A Result and Option implementation that works with Promise

Why Another Result Implementation?

There are many other libraries that implement these patterns; a few sources of inspiration include ts-results and oxide.ts. These libraries share a problem, however: they do nothing to help you manage asynchronous code.

Since the dawn of ES6, Promise and async/await have become critical parts of working on a modern JavaScript or TypeScript applications. While Result provides a great way to model a potential success or failure for a synchronous action, needing to use something like Promise<Result> to model an asynchronous action means you actually have two different ways that an error can occur: the Promise can reject, or the Result can be an Err.

Example: handling a Promise<Result>

Let’s suppose that we want to read a file asynchronously and then validate it to produce a Result.
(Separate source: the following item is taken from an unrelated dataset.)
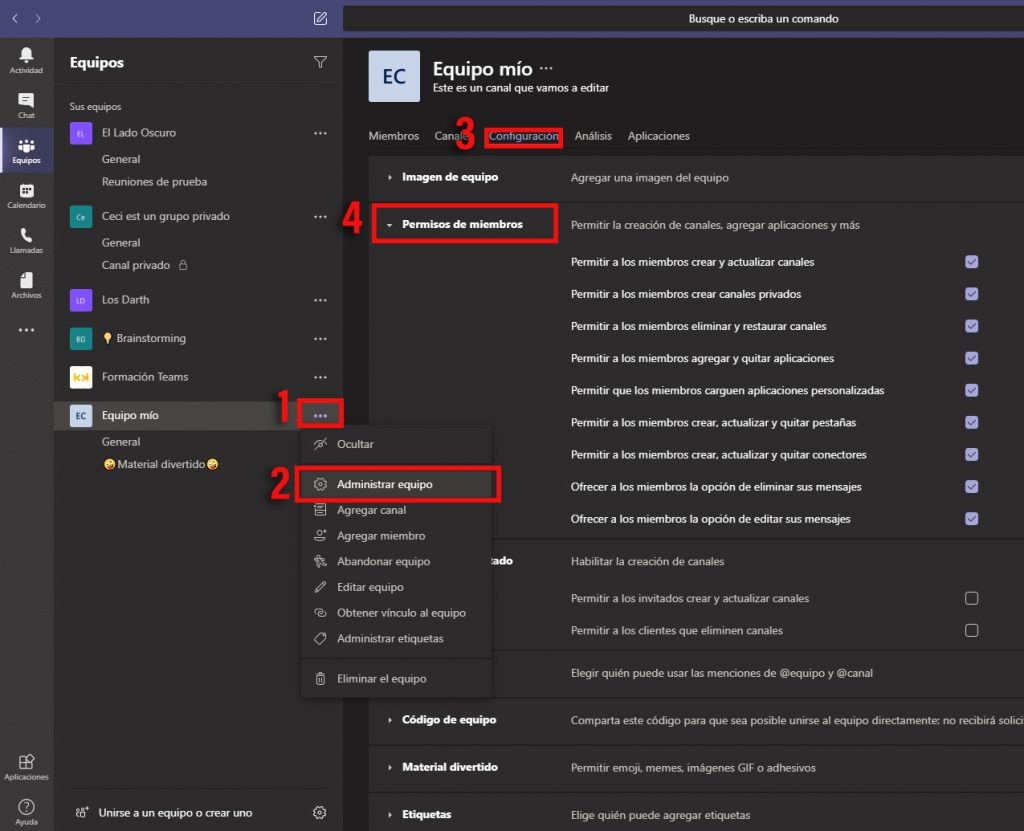Expand the Imagen de equipo section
That might look something like this:

import { readFile } from "node:fs/promises";

declare function isValid(content: string): boolean;

function validateFile(content: string): Result<string, string> {
  if (isValid(content)) {
    return Ok(content);
  } else {
    return Err("The file content is not valid");
  }
}

async function readFile(path: string): Promise<Result<string, string>> {
  try {
    const content = await readFile(path);

    return validateFile(content);
  } catch (e: unknown) {
    return Err(String(e));
  }
}

It may be hard to recognize at first, but there are now two entirely different ways of handling errors in the code above! First, the try/catch handles an error while reading the file and has to manually transform that into an Err. Second, validateFile could itself return an Err that represents a file that was successfully read but was, for other reasons, invalid.

Enter EventualResult! This class provides us an alternative way to represent an eventual value that may result in a success or failure that, rather than competing with Result, is compatible with it.

Example: handling an EventualResult

Let’s look at the same example, but this time making use of an EventualResult instead of a Promise<Result>:

import { readFile } from "node:fs/promises";

declare function isValid(content: string): boolean;

function validateFile(content: string): Result<string, string> {
  if (isValid(content)) {
    return Ok(content);
  } else {
    return Err("The file content is not valid");
  }
}

function readFile(path: string): EventualResult<string> {
  return new EventualResult(readFile(path)).andThen((content) =>
    validateFile(content)
  );
}

What has changed?

  1. We no longer need specific try/catch wrapping of the file read; by passing it through EventualResult, we no longer end up with a Promise that can reject. If an error during the file read occurs, the EventualResult will resolve to an Err
  2. We don’t need any conditional logic when validating the file that handles what to do when the file read failed; because EventualResult implements most of the same methods that Result does, we can use our existing knowledge of andThen to only validate the contents if the file read eventually results in an Ok

The end result is writing less defensive code that extends the predictability of Result with the eventual resolution of Promise.